Bob and Virgin Birth

Louise Strait
September 30, 1999

I went to a theological discussion class at the local Presbyterian Church, being led this week by a female theology professor. We got into the discussion of the twentieth century view of truth. She said that the modern tendency is to confuse truth and fact. One member, Bob, was going on about the real truth about global warming and Darwinism. Bob is politically very conservative and a great supporter and booster of the Washington Times. He is about 70 years old, one of the "greatest generation."

There are really two Bobs, Combative Bob and Loveable Bob. Combative Bob never saw a fight he didn't like, has a loud voice, makes a fool of himself, walks out on you in a huff, etc. Loveable Bob is someone you can call on at any time for a favor, someone who still loves you while yelling at you. Altogether, he is one of the most important members of this church.

Then I steered the discussion back to the more general concept of truth. Someone observed that an awful lot of Christians take the Bible literally (or try to). We're talking very literal here. Bob said, very loudly, that was wrong, Christians couldn't be that stupid! The professor differed with him, telling him that when she was at a large urban Christian church recently who made a parenthetical reference to the questionability of the Virgin Birth and was shunned and persecuted mightily.

Bob and I were walking out of the building together after the class. I took the opportunity and the risk to say that I also questioned the Virgin Birth. Combative Bob then blasted, "Well, then, who was his father?" Before I could answer, he went on, "It wasn't Joseph." Then I noticed that fortunately he had turned back into Loveable Bob. "I believe it was a high priest at the Temple," he said. "After all, Mary had all these relatives working there." I was about ready to say, "Oh, you mean Zechariah and Elizabeth." Then he mentioned Anna and Simeon (wrong, I think) but then someone interrupted us.
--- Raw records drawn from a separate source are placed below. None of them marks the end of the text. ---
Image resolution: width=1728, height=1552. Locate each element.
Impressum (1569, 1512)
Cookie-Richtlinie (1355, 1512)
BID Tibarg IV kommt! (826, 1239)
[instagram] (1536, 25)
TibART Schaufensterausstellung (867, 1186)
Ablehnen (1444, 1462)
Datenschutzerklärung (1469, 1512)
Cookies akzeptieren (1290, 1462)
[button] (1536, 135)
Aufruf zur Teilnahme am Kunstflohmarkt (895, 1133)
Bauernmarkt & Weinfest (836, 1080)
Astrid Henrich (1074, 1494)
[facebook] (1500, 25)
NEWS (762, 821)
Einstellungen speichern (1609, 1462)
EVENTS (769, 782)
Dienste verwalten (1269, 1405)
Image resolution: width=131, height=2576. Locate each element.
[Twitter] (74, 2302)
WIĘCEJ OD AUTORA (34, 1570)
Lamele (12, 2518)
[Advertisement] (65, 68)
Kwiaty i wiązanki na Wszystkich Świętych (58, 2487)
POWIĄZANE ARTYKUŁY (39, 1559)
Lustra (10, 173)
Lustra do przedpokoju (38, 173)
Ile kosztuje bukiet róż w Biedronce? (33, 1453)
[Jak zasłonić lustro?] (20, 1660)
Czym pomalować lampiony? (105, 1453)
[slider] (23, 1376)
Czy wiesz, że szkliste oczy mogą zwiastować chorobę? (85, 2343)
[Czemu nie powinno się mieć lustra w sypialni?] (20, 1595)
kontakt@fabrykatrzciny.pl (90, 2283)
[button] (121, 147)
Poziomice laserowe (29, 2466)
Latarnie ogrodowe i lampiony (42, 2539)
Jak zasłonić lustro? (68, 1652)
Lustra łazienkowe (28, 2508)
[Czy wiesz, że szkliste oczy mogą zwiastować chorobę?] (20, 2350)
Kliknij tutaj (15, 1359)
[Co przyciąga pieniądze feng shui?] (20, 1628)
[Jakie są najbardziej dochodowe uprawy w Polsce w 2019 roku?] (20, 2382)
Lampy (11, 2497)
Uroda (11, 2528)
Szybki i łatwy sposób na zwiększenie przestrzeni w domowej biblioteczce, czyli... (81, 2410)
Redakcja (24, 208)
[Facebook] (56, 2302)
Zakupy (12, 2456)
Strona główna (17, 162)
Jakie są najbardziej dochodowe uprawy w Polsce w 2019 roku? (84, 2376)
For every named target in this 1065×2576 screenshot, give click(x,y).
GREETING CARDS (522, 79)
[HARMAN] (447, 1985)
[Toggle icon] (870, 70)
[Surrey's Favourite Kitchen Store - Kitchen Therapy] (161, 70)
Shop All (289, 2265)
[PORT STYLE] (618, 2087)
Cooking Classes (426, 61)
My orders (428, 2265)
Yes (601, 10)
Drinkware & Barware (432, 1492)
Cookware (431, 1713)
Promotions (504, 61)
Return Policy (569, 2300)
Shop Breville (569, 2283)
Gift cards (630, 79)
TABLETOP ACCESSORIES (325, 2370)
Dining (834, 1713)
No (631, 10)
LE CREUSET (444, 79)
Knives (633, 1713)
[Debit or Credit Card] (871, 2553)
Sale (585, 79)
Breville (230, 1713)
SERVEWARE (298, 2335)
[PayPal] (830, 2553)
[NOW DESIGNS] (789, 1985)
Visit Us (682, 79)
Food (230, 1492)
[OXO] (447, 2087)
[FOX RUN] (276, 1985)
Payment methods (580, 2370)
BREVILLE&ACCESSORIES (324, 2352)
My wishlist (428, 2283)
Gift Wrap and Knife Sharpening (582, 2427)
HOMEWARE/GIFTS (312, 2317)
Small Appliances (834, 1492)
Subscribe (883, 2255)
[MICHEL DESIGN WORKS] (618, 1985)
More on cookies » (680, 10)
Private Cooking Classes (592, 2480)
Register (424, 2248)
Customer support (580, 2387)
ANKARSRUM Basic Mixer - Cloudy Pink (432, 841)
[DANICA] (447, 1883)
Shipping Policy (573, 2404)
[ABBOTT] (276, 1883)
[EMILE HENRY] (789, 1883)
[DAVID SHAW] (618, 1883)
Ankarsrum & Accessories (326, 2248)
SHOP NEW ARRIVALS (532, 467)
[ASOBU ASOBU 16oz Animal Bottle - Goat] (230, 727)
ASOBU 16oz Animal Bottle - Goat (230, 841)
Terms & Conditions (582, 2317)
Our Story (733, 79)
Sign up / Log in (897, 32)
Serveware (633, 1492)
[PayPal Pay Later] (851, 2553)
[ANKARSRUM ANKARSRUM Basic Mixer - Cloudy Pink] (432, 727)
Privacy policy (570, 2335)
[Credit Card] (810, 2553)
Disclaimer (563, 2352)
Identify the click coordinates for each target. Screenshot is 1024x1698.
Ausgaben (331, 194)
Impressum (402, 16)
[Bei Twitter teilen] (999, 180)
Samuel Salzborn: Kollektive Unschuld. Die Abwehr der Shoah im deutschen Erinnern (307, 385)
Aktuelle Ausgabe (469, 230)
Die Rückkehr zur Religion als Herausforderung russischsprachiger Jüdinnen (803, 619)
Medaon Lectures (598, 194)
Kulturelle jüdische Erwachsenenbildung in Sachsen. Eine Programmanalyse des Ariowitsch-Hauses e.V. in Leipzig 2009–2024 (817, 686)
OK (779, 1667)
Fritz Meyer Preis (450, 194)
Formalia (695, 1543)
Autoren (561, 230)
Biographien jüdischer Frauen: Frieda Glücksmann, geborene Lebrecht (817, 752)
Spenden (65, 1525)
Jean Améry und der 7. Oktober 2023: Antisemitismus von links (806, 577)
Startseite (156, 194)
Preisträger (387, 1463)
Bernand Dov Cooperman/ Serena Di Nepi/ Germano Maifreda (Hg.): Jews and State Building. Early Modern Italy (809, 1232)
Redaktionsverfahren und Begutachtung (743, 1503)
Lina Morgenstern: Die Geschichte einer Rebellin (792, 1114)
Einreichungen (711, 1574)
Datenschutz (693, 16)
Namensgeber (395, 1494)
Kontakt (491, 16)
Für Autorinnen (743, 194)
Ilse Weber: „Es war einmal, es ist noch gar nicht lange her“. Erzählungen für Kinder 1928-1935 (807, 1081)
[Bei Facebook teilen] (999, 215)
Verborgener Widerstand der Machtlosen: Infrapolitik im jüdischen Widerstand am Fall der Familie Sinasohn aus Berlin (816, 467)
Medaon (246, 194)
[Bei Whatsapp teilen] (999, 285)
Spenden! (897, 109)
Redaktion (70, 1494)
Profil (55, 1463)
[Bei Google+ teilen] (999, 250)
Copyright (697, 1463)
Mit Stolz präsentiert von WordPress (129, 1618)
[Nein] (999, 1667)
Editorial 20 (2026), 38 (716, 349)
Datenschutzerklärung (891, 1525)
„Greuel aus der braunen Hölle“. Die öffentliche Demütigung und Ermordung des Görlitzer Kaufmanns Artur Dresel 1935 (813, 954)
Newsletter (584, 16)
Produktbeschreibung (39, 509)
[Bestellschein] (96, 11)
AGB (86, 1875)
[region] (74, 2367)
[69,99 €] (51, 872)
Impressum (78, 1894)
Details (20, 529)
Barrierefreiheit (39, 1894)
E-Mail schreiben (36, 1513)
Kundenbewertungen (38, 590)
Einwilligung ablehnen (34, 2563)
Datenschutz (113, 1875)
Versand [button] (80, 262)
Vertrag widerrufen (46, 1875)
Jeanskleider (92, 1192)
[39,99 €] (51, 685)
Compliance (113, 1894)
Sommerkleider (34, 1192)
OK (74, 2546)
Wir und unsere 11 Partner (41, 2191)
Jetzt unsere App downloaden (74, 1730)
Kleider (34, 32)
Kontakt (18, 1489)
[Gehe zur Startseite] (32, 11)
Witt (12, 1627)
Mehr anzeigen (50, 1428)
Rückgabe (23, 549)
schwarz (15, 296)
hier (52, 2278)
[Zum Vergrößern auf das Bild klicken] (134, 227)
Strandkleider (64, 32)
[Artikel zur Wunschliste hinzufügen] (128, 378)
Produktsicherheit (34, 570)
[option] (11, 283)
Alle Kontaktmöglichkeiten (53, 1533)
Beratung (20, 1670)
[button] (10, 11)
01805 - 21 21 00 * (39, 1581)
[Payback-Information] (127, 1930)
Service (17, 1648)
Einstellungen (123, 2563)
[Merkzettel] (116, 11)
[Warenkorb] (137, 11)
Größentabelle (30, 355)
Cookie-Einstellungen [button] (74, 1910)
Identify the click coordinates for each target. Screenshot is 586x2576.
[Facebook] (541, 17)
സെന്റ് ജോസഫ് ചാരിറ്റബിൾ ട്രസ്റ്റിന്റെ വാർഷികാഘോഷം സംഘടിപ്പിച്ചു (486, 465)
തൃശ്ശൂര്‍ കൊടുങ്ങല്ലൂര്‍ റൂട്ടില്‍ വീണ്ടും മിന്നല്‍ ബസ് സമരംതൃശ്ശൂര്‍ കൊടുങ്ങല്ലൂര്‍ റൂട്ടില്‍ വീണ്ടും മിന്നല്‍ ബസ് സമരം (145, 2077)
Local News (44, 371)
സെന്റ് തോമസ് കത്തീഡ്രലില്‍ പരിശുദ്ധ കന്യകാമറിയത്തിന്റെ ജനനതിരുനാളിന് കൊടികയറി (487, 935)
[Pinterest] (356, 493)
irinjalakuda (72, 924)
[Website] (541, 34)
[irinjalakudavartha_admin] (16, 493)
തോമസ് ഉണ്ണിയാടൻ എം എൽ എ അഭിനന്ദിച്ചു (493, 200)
All day long I turned this over in my memory. Actually, it was quite delicious. Then it hit me how he came upon this idea. His good friend Paul (cool, methodical, his complete opposite) was telling me a long time ago that he had gone to the Times Foundation dinner where Father first gave that speech about Mary and Zechariah with In Jin translating. I was disappointed in his report because he couldn't relate to it, had a hard time with the translation, I think. Anyway, he is retired from being the publications director of the National Council of Churches, so understandably I had high hopes, which were dashed. But on Sunday I remembered that he went to that dinner -- as the guest of loyal Times supporter, Bob.

At first I was slightly disappointed that Bob hadn't come up with this idea on his own. But then I remembered squirming uncomfortably through that particular speech, given so many times around here. It is absolutely amazing that someone listening to it incorporated this idea, albeit imperfectly, into his beliefs. Bob had been so confident in presenting this to me! You just never know! He probably has Tamar figured out too, but we've worked over that story a lot in this theology class.